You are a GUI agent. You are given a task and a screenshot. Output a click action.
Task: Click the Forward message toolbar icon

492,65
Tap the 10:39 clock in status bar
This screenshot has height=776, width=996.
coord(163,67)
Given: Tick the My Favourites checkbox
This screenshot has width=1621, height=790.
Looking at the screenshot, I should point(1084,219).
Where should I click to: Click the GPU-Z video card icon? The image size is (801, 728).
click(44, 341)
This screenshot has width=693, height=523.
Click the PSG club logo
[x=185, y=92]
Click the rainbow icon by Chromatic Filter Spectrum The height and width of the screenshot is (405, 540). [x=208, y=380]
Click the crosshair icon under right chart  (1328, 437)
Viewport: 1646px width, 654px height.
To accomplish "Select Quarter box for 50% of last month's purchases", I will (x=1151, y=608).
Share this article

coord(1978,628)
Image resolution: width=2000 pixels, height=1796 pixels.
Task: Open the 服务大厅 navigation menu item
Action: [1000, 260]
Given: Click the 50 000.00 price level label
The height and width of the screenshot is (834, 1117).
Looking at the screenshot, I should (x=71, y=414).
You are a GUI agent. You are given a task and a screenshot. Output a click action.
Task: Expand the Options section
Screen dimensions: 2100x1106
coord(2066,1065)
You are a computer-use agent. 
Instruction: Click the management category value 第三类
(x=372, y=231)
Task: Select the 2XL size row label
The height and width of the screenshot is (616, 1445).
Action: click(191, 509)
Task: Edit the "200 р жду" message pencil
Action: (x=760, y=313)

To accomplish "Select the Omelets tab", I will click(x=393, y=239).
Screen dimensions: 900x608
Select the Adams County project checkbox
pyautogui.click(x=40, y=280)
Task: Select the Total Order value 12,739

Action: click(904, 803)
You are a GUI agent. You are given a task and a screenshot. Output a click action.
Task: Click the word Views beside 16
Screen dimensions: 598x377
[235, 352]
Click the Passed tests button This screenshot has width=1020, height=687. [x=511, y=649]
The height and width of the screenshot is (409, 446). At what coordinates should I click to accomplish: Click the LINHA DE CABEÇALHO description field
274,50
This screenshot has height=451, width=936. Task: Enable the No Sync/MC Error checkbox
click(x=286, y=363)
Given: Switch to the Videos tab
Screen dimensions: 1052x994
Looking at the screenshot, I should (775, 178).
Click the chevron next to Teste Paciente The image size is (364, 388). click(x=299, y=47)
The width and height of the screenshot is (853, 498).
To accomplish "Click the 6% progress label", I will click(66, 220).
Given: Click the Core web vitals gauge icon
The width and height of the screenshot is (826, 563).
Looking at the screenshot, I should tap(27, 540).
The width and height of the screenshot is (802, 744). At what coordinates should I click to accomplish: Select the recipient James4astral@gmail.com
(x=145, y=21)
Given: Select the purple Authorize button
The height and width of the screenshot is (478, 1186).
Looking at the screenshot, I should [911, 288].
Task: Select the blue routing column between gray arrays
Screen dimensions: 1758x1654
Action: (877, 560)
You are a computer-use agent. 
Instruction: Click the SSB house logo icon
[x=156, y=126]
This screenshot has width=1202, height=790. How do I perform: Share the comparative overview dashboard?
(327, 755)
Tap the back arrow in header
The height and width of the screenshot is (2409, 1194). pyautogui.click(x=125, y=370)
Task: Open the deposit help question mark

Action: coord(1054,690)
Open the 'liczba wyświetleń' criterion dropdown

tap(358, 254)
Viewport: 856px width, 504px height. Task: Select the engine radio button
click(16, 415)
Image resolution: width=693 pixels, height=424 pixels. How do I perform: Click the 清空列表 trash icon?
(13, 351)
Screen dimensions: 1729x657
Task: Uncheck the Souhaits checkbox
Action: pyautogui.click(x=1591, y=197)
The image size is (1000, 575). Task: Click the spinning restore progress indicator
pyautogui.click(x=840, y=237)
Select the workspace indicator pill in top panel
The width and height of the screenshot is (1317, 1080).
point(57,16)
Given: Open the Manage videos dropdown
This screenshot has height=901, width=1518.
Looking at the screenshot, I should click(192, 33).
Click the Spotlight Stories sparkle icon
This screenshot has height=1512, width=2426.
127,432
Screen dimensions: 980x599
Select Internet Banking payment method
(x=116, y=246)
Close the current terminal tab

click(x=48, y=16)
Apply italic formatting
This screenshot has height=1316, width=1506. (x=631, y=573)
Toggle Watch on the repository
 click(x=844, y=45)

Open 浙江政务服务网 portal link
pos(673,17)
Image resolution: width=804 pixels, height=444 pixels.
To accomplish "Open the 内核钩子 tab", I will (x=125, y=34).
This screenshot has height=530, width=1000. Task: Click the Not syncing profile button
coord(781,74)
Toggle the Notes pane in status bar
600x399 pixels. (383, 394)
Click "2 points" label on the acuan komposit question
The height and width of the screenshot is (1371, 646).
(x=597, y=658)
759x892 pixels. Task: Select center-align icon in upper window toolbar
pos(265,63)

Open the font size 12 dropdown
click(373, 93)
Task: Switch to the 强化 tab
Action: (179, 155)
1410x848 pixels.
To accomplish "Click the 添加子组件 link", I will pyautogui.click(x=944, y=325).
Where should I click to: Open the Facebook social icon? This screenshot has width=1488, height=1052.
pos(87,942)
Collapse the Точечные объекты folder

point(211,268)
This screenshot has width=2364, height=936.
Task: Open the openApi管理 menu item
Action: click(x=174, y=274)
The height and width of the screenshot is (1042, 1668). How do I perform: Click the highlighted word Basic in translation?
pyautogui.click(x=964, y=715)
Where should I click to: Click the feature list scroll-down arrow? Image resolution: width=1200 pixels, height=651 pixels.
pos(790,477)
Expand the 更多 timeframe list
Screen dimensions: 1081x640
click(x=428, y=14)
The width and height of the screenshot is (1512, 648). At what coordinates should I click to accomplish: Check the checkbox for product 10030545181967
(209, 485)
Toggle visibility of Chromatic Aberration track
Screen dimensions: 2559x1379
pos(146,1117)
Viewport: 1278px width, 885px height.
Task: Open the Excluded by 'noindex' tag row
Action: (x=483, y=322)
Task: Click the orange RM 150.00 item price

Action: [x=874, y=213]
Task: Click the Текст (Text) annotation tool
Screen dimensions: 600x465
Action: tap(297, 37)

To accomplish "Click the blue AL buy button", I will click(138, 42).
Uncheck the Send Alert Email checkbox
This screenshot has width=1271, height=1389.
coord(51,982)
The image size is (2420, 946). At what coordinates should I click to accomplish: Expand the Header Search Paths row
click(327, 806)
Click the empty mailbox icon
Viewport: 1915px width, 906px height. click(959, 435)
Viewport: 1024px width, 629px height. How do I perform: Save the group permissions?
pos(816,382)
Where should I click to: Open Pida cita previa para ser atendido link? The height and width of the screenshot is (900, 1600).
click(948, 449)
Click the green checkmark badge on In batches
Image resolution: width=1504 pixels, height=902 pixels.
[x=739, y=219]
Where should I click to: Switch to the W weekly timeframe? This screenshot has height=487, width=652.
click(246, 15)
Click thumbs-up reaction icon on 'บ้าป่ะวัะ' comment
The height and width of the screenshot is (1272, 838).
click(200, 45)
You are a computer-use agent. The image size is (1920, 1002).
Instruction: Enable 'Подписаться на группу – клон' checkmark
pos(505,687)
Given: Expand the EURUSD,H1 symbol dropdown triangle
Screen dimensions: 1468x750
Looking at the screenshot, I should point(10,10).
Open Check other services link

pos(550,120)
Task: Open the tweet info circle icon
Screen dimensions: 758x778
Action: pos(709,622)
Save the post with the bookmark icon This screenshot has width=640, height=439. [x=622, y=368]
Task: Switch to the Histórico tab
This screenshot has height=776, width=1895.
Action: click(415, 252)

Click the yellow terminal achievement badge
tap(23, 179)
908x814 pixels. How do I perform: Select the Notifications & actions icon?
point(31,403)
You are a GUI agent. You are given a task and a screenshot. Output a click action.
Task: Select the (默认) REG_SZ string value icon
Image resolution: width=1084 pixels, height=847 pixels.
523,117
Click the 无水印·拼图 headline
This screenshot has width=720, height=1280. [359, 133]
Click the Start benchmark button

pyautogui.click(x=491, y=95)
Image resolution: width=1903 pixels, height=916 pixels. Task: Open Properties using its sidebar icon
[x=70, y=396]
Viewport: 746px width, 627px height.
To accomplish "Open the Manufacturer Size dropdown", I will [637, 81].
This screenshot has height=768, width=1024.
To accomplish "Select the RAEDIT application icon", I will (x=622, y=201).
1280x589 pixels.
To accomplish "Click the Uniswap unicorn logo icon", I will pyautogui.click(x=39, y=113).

========

Requirements
Rewrite the entries above as a numbered list, from the line holding "Uncheck the Send Alert Email checkbox" through the line holding "click(200, 45)", inclusive, skipping any blank lines.

Finished answer
1. Uncheck the Send Alert Email checkbox
2. This screenshot has width=1271, height=1389.
3. coord(51,982)
4. The image size is (2420, 946). At what coordinates should I click to accomplish: Expand the Header Search Paths row
5. click(327, 806)
6. Click the empty mailbox icon
7. Viewport: 1915px width, 906px height. click(959, 435)
8. Viewport: 1024px width, 629px height. How do I perform: Save the group permissions?
9. pos(816,382)
10. Where should I click to: Open Pida cita previa para ser atendido link? The height and width of the screenshot is (900, 1600).
11. click(948, 449)
12. Click the green checkmark badge on In batches
13. Image resolution: width=1504 pixels, height=902 pixels.
14. [x=739, y=219]
15. Where should I click to: Switch to the W weekly timeframe? This screenshot has height=487, width=652.
16. click(246, 15)
17. Click thumbs-up reaction icon on 'บ้าป่ะวัะ' comment
18. The height and width of the screenshot is (1272, 838).
19. click(200, 45)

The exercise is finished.